■ Instructions for the task ■
Under this line are records; the part from the line containing "Task: Click the blue info icon in the banner" through the line containing "The width and height of the screenshot is (660, 520)." should be repeated exactly. Please exclude pictures.

■ Exercise data ■
----------------------------------------

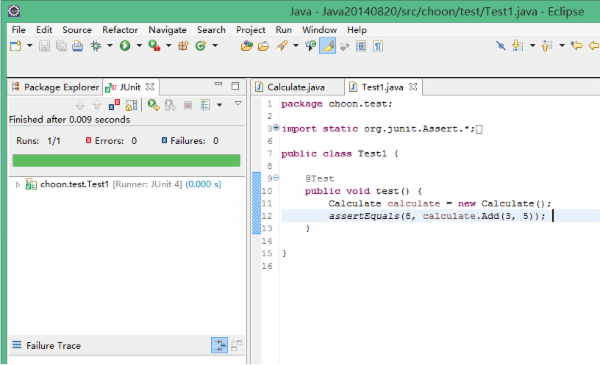The width and height of the screenshot is (600, 365).
Task: Switch to Package Explorer tab
Action: [x=56, y=87]
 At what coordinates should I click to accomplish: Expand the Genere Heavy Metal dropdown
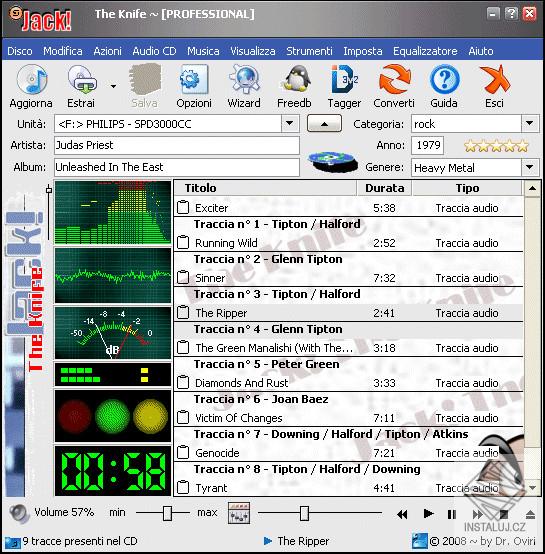tap(529, 167)
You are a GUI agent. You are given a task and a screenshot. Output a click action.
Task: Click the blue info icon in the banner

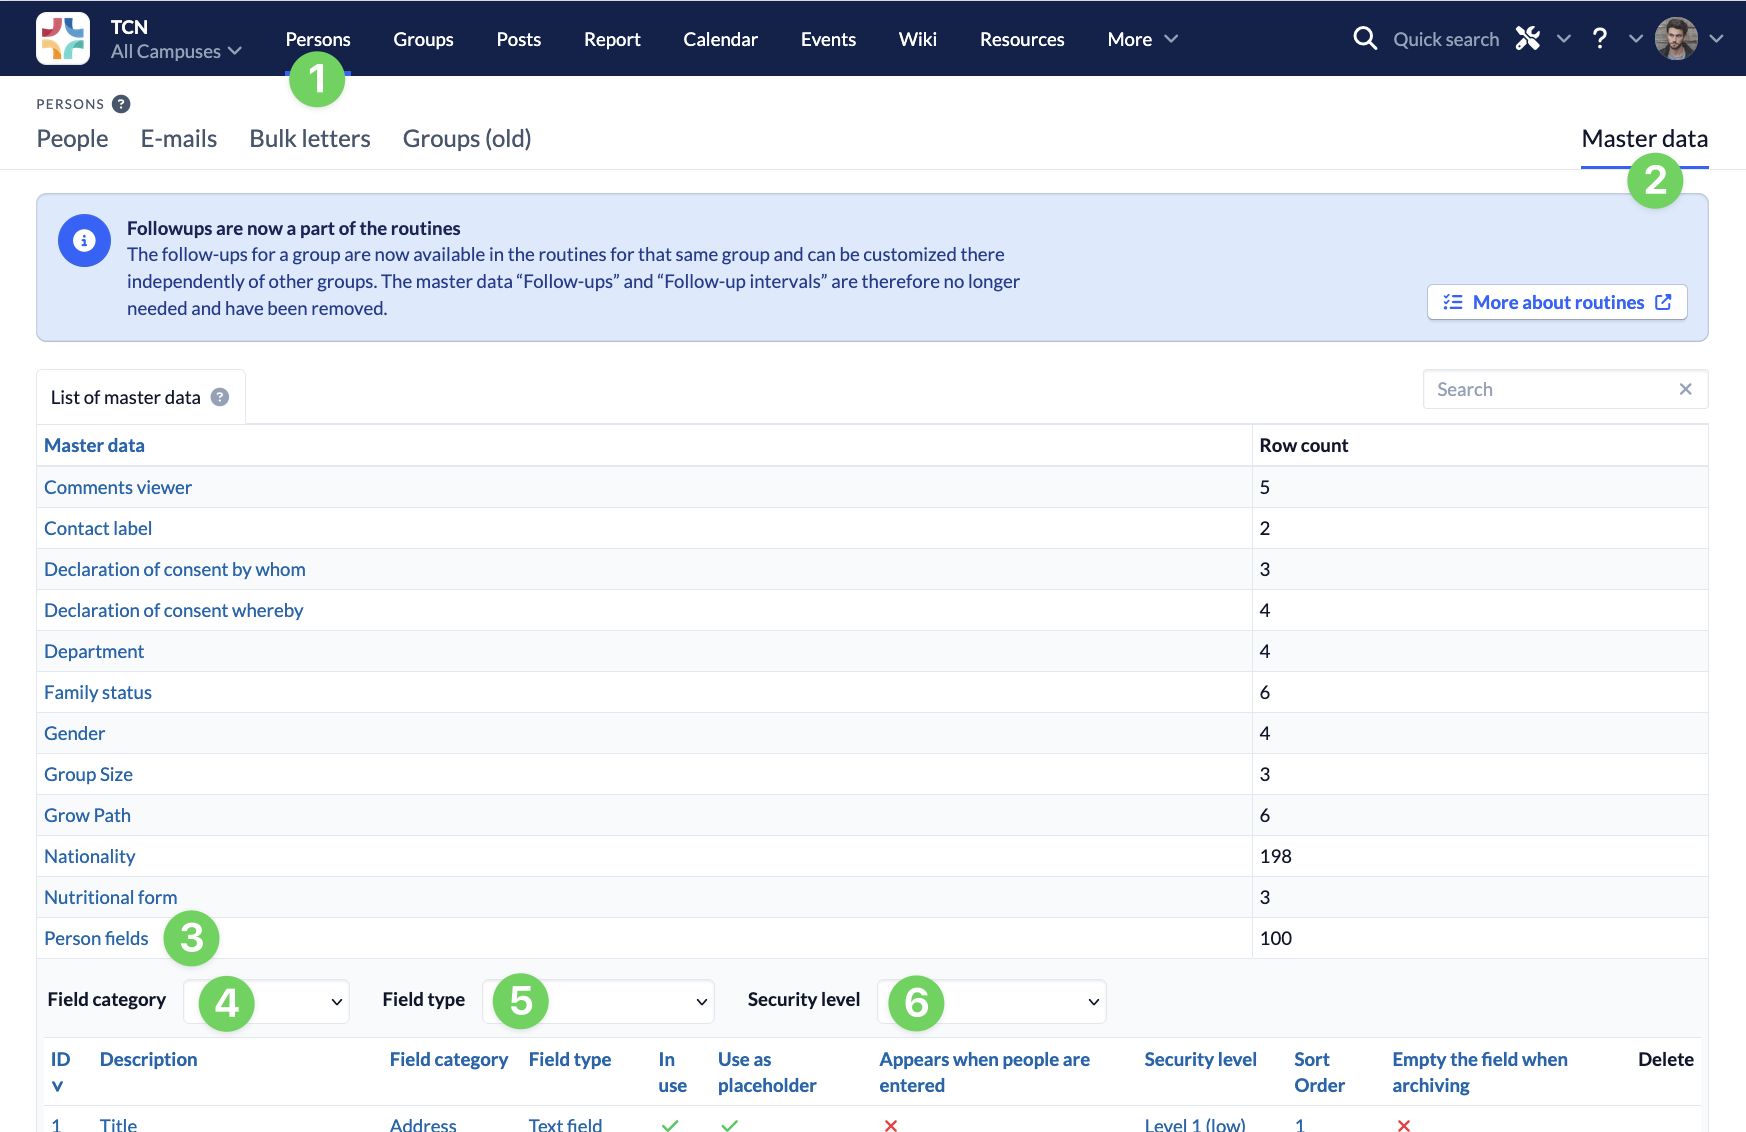[x=84, y=241]
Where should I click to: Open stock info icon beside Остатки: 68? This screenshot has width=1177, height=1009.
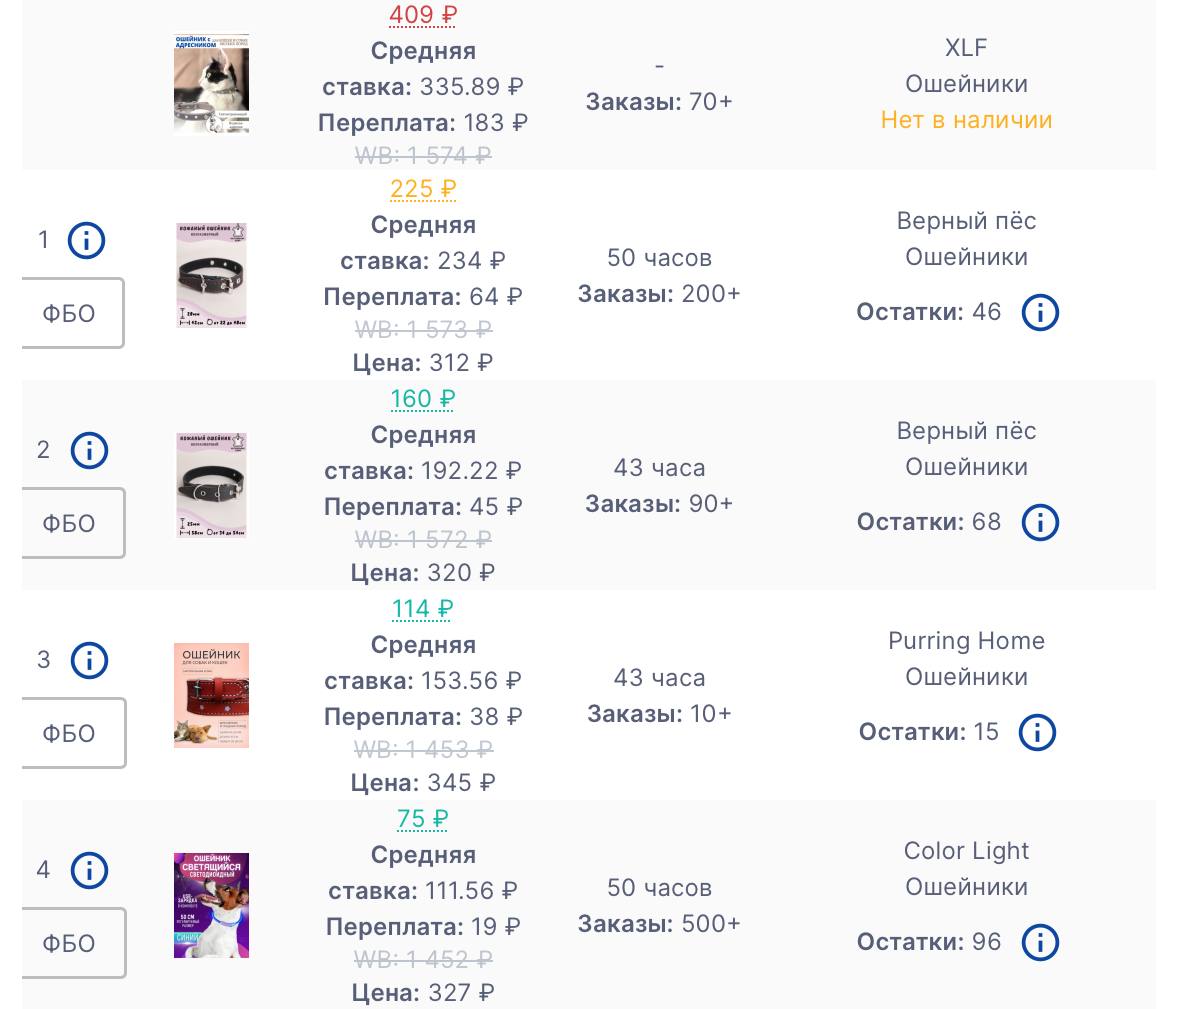[x=1040, y=523]
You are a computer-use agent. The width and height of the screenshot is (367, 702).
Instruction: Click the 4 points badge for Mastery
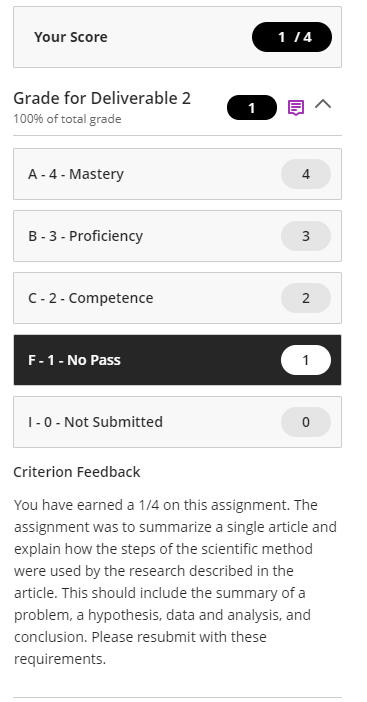(x=306, y=174)
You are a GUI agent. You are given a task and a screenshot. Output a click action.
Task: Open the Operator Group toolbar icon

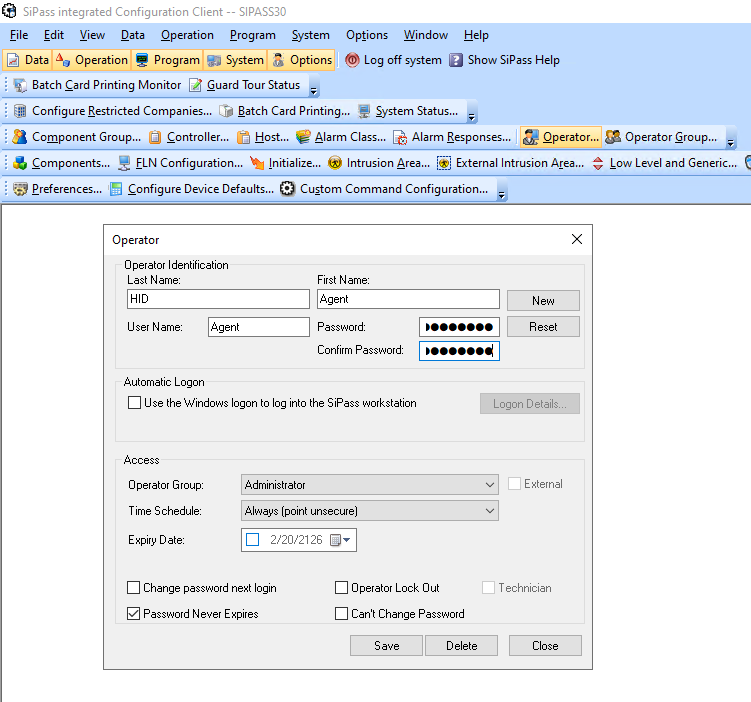click(613, 137)
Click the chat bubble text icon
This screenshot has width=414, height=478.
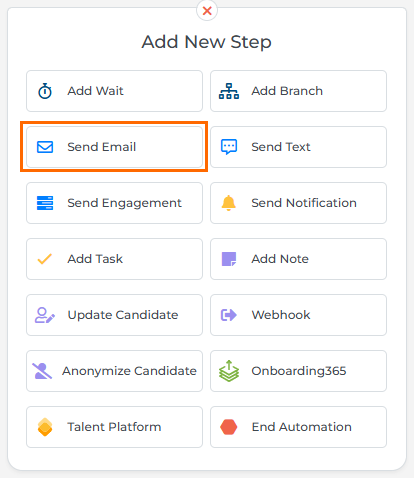[229, 147]
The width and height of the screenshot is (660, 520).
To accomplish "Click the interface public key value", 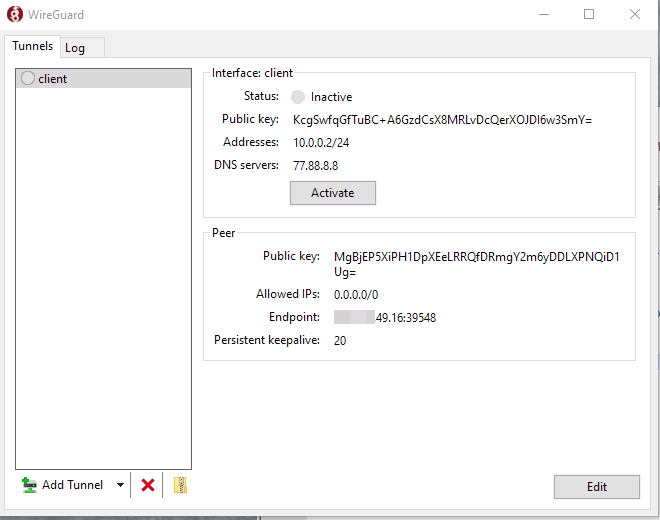I will 442,120.
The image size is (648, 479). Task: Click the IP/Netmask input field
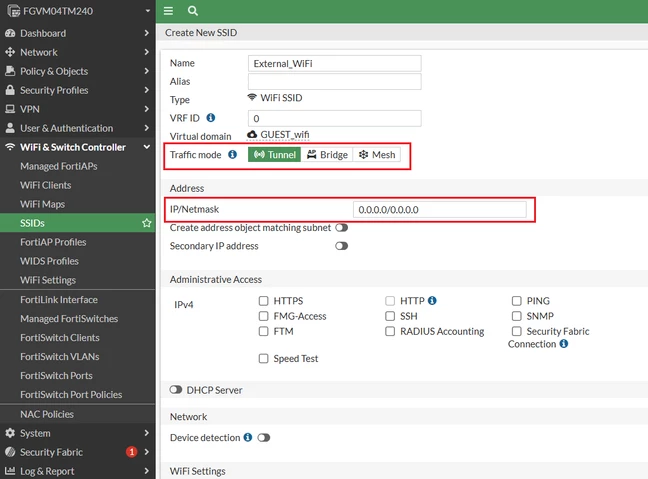click(x=440, y=210)
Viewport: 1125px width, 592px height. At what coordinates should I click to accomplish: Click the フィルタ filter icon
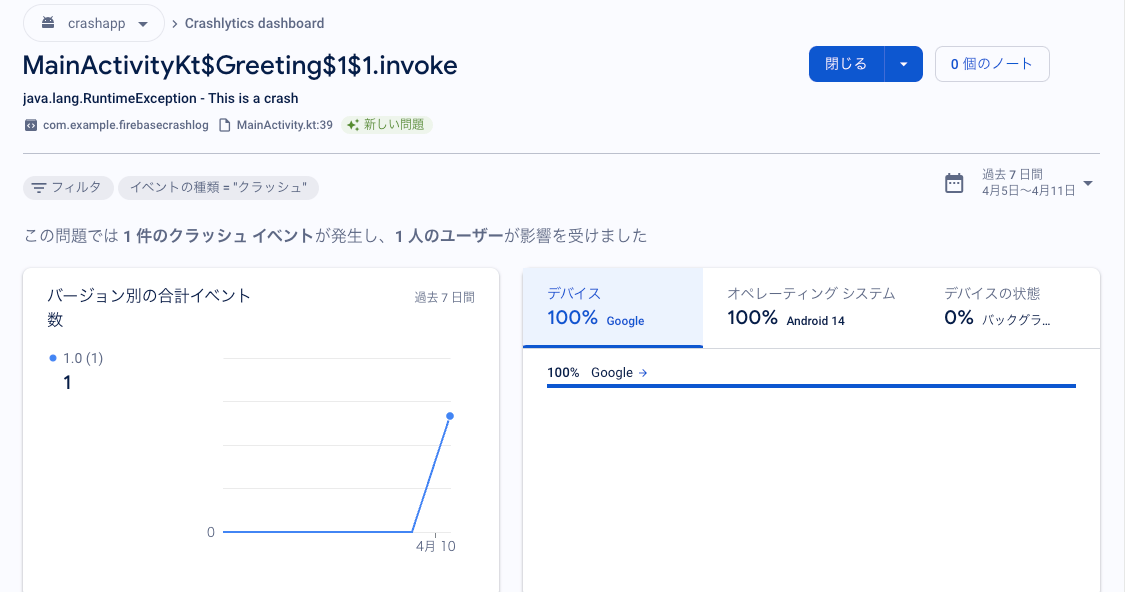[x=39, y=187]
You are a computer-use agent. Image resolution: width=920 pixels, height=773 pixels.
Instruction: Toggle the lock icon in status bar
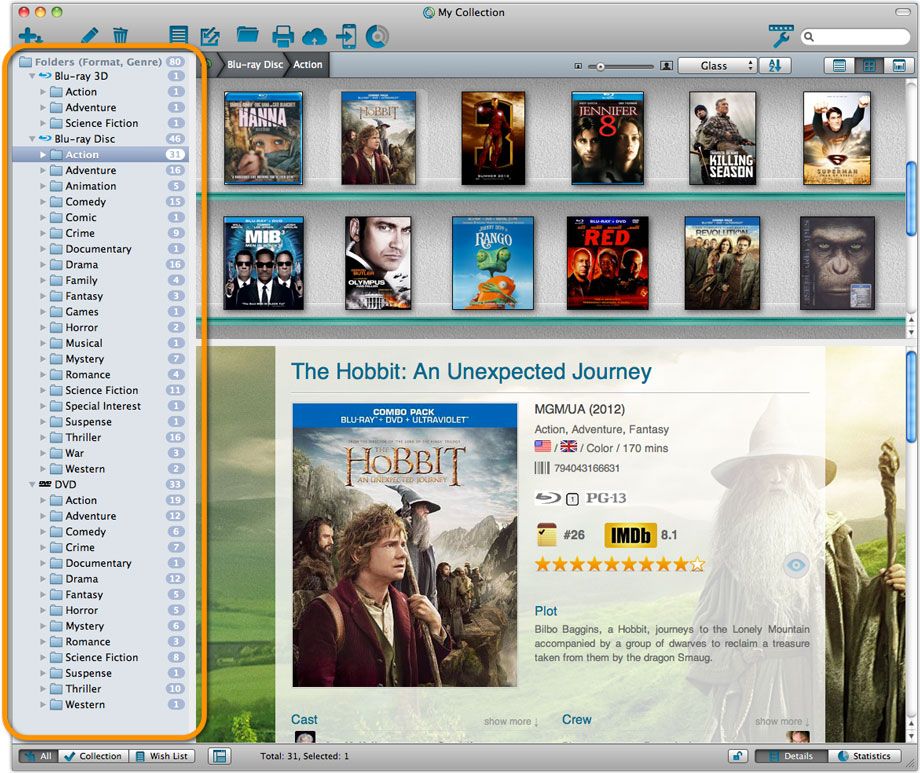pos(736,756)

----------------------------------------

■ Response for this exercise ■
Task: Click the blue info icon in the banner

[x=84, y=241]
Where should I click to: Open stock info icon beside Остатки: 68? This screenshot has width=1177, height=1009.
[x=1040, y=523]
You are a computer-use agent. The width and height of the screenshot is (367, 702).
Instruction: Click the 4 points badge for Mastery
(x=306, y=174)
You are a GUI agent. You are given a task and a screenshot. Output a click action.
Task: Open the Operator Group toolbar icon

click(613, 137)
Click the chat bubble text icon
This screenshot has width=414, height=478.
[229, 147]
The width and height of the screenshot is (660, 520).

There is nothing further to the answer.